## [WHAT THE TASK REQUIRES]
Each line of the listing, apart from the pictures, is to be printed exactly.

::::

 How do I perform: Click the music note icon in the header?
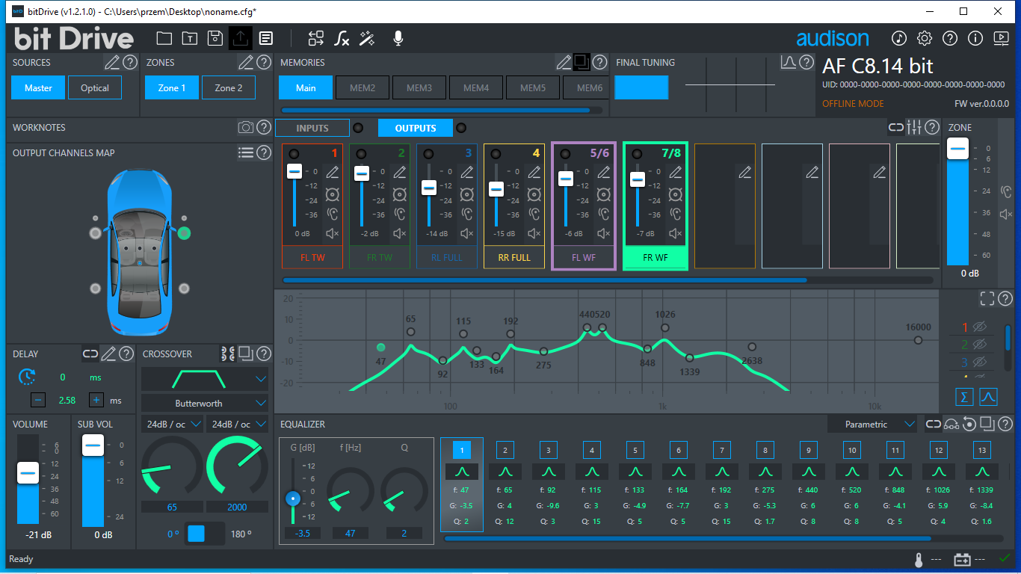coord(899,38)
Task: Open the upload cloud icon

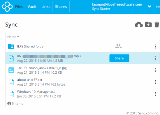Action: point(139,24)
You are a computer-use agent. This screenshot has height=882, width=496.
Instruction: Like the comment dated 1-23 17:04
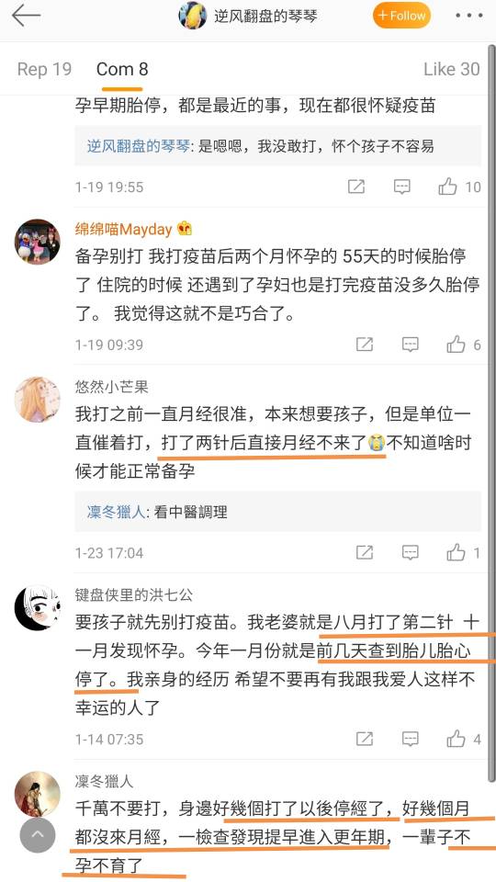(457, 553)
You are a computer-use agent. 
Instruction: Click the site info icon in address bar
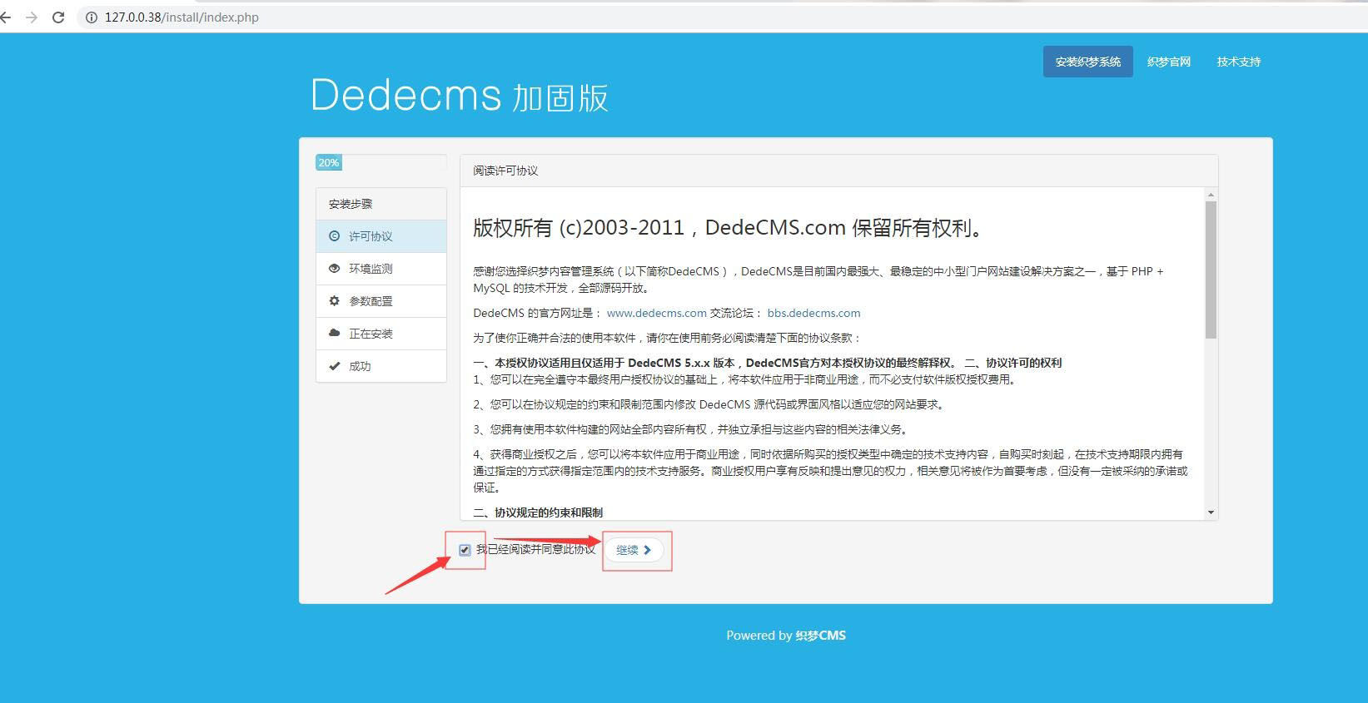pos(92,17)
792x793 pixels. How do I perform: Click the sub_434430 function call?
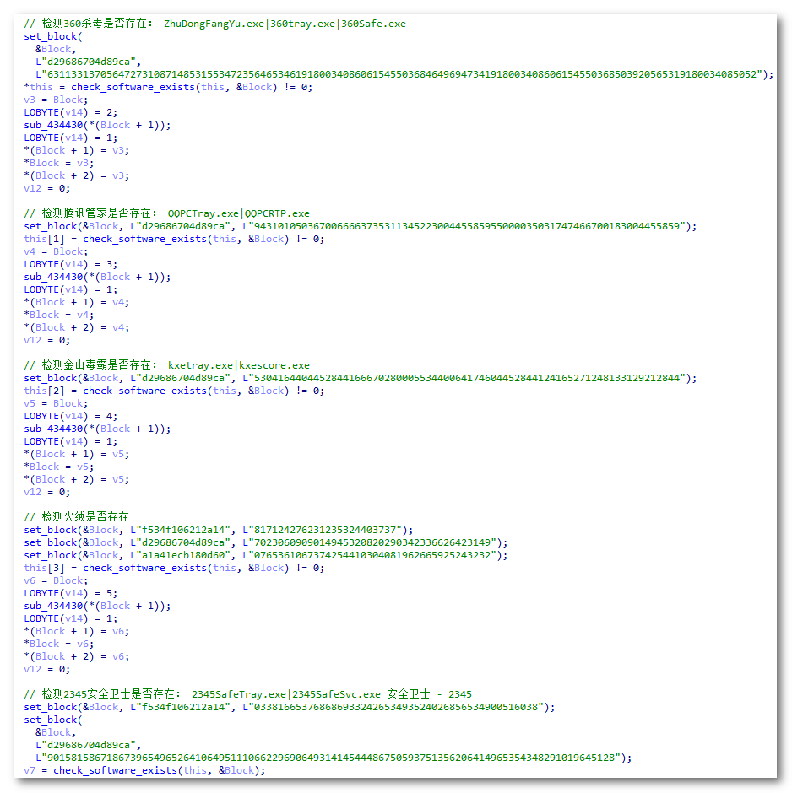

::::

## [REPLY]
 How do I perform: Click the music note icon in the header?
coord(899,38)
Task: Open the upload cloud icon

Action: point(139,24)
You are a computer-use agent. This screenshot has height=882, width=496.
Instruction: Like the comment dated 1-23 17:04
(457, 553)
You are a computer-use agent. 
Instruction: Click the site info icon in address bar
pos(92,17)
792x793 pixels. How do I perform: Click the sub_434430 function call?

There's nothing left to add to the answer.